Don't panic, there is gas

There is no need to panic, we are not running out of fuel.

“It is really important that people understand that is not an issue to panic over. There is no reason to go out and hoard or buy more than you need. This will settle in the days to come,” says Gasbuddy.com petroleum analyst Dan McTeague.

“We always have to be mindful of the old expression by FDR (Franklin Delano Roosevelt), the only thing we have to fear is fear itself. There is absolutely no cause for panic.”

McTeague is referring to the recent fuel shortage that is forcing stations across Western Canada to close their pumps due to a refinery outage in Edmonton and the Fort McMurray wildfires.

It's estimated 100 stations are dry in Western Canada, including many in Kelowna, Kamloops, Merritt, Vernon and Penticton.

He says while more stations have run out of fuel, there is still gas for those who need it and a number of ways to ensure it continues to makes its way to the Okanagan.

He adds that some stations that were without fuel have now reopened, while other stations that were open have now closed the pumps.

McTeague is not surprised to hear that non Petro-Can stations are beginning to run out of fuel in the Okanagan, with reports that fuel is out at some Shell stations as well.

“They do share product. There is an exchange and trade of product between them, so when one has a problem it brings the other ones with them as well,” says McTeague.

“Bad news for one refinery is also bad news for other stations who may very well be supplied by their competitor, or has to handle the demand of those stations that have closed. It may be a couple of weeks before everything is resolved."

McTeague does not believe overreaction or panic by the public is behind the additional stations out in the Okanagan.

“I just think there is a shortage in the system,” says McTeague. “There is no doubt that there is a serious supply shortage and that won't be solved until things are fixed or mended in Edmonton.

Suncor Energy Inc. says it expects its oilsands operations in Fort McMurray, Alta., to be back at full production by the end of this month.

Suncor spokeswoman Sneh Seetal says the oil company is doing its best to refuel the local stations left dry.

“We have taken a number of actions to improve the situation for customers as much as possible,” says Seetal.

“On the refinery-supply front, we have been securing additional supply and we are also restarting our oilsands operations in a safe and staged manner.”

Seetal says Suncor has been bringing in gasoline as fast as it can from its own network and third parties by truck and rail.

She says it plans to have its Edmonton refinery back in operation by the end of this week.

“We have done the necessary repairs and we are expecting to bring that unit back into service by the end of the week.
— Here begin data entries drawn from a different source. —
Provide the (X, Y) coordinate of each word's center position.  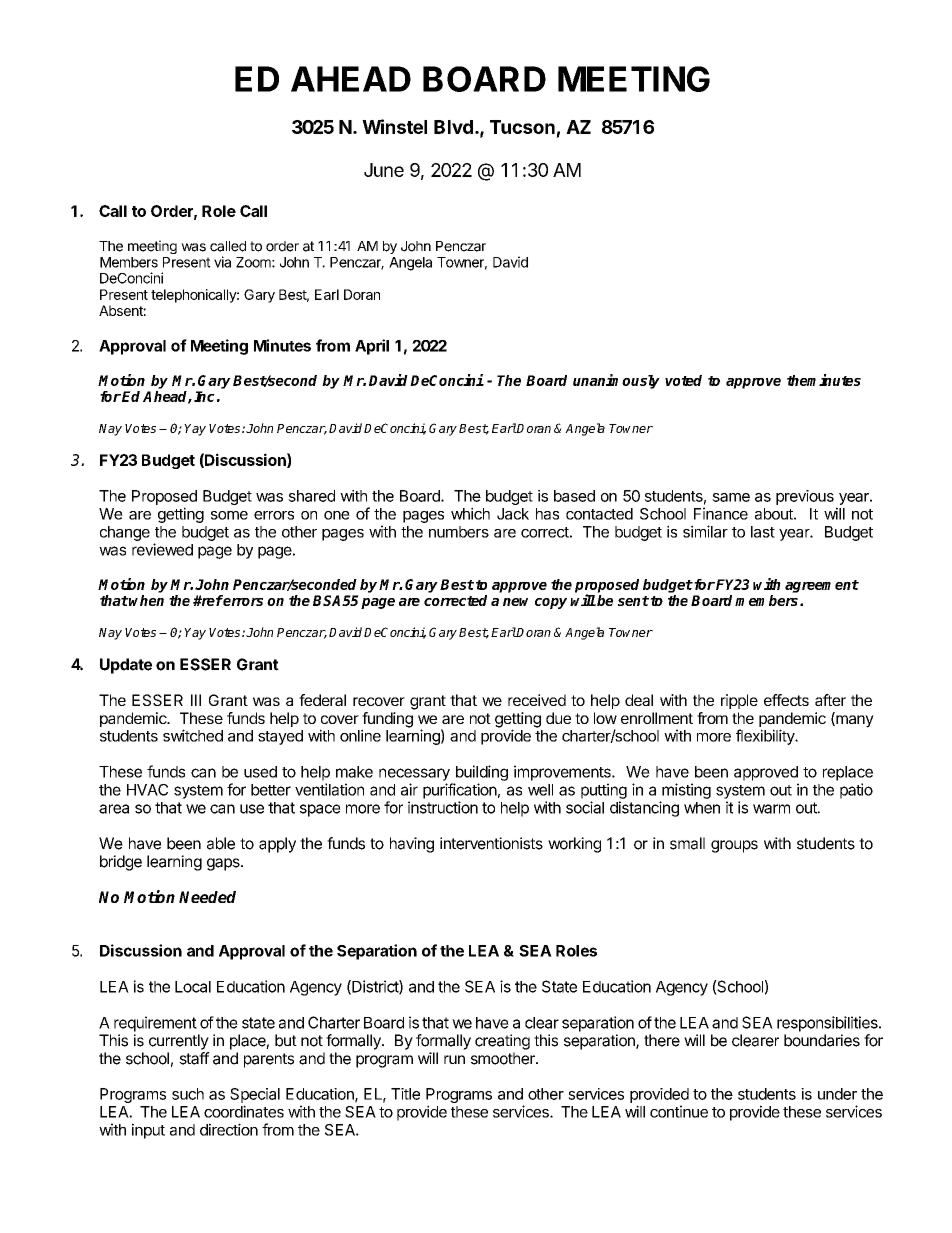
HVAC (147, 790)
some (229, 515)
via (222, 262)
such (188, 1094)
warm (771, 809)
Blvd (453, 127)
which (470, 513)
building (482, 773)
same (731, 497)
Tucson (522, 127)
At that time we will be able to begin replenishing product to sites that have run out of product and we will be looking to do that as quickly as possible.”
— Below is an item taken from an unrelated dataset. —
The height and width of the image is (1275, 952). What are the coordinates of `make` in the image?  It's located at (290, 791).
“Supply disruptions can and do happen from time to time,” says Seetal. “We have a team dedicated to this situation and they are looking at all options to manage our supply.”

As for the stations that remain open and operating, drivers are noticing a spike on the price at the pump.
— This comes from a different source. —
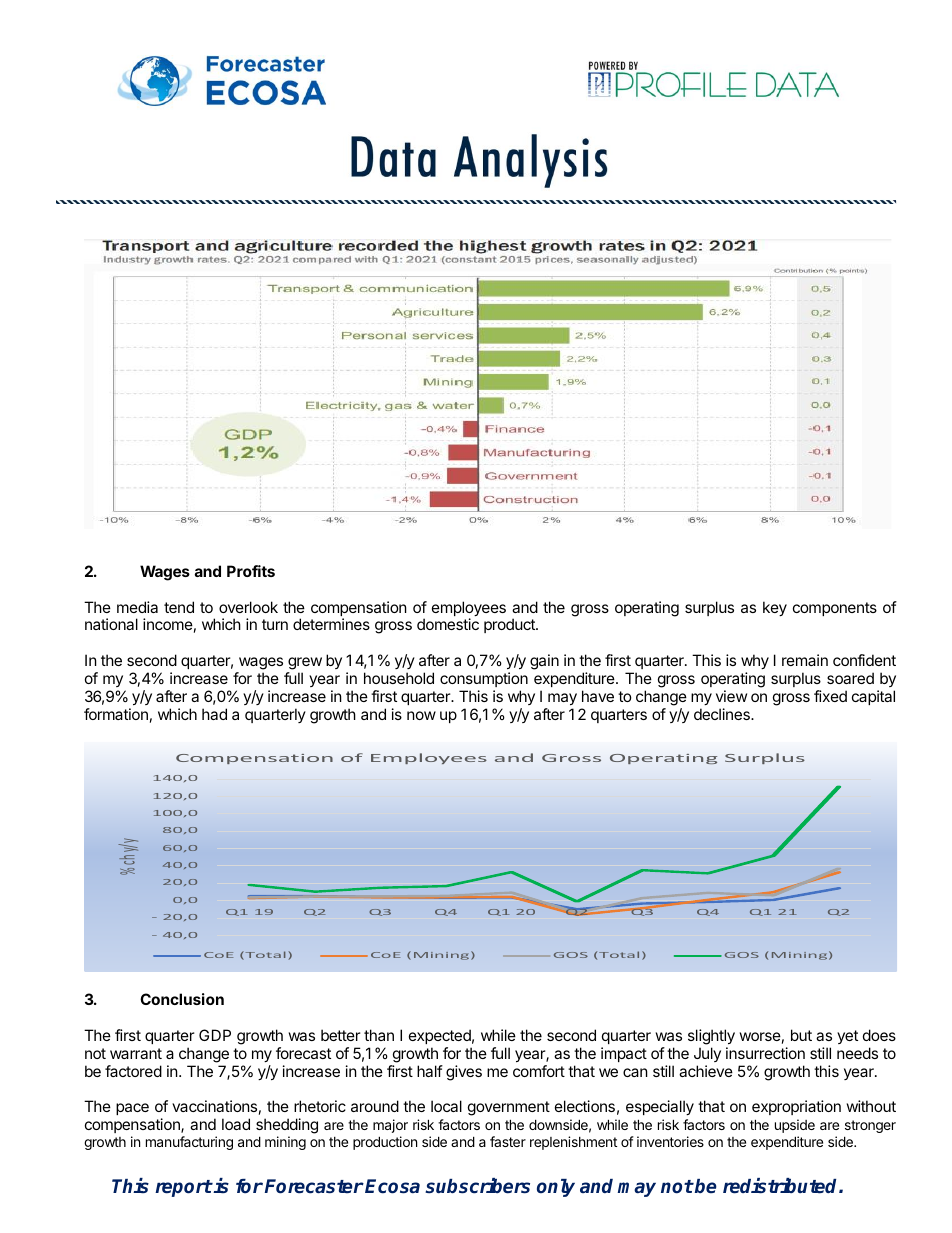 Image resolution: width=952 pixels, height=1233 pixels. What do you see at coordinates (182, 999) in the screenshot?
I see `Conclusion` at bounding box center [182, 999].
McTeague stands by his statement last week that a lot of what happens in our markets in Western Canada is controlled by the Chicago market.

“What happens in Chicago matters to all of Western Canada and it is not something we have a lot of control over and it is a matter that dogs us all,” says McTeague.

“The price we pay, which is a global price based out of Chicago, has been increasing due to problems down there. Right now there isn't a lot of extra supply in the upper-US midwest. I am looking a potential increases in the market that actually have nothing to do with what is happening in Canada.”

While many like to believe there is some conspiracy behind the oil business and the actual price we pay at the pump, McTeague says that is just not the case.

“It is outlandish to suggest that is the case,” says McTeague.

“Refineries, especially given what has happened with the wildfires in Fort McMurray, have been deprived of much-needed crude, which didn't help.”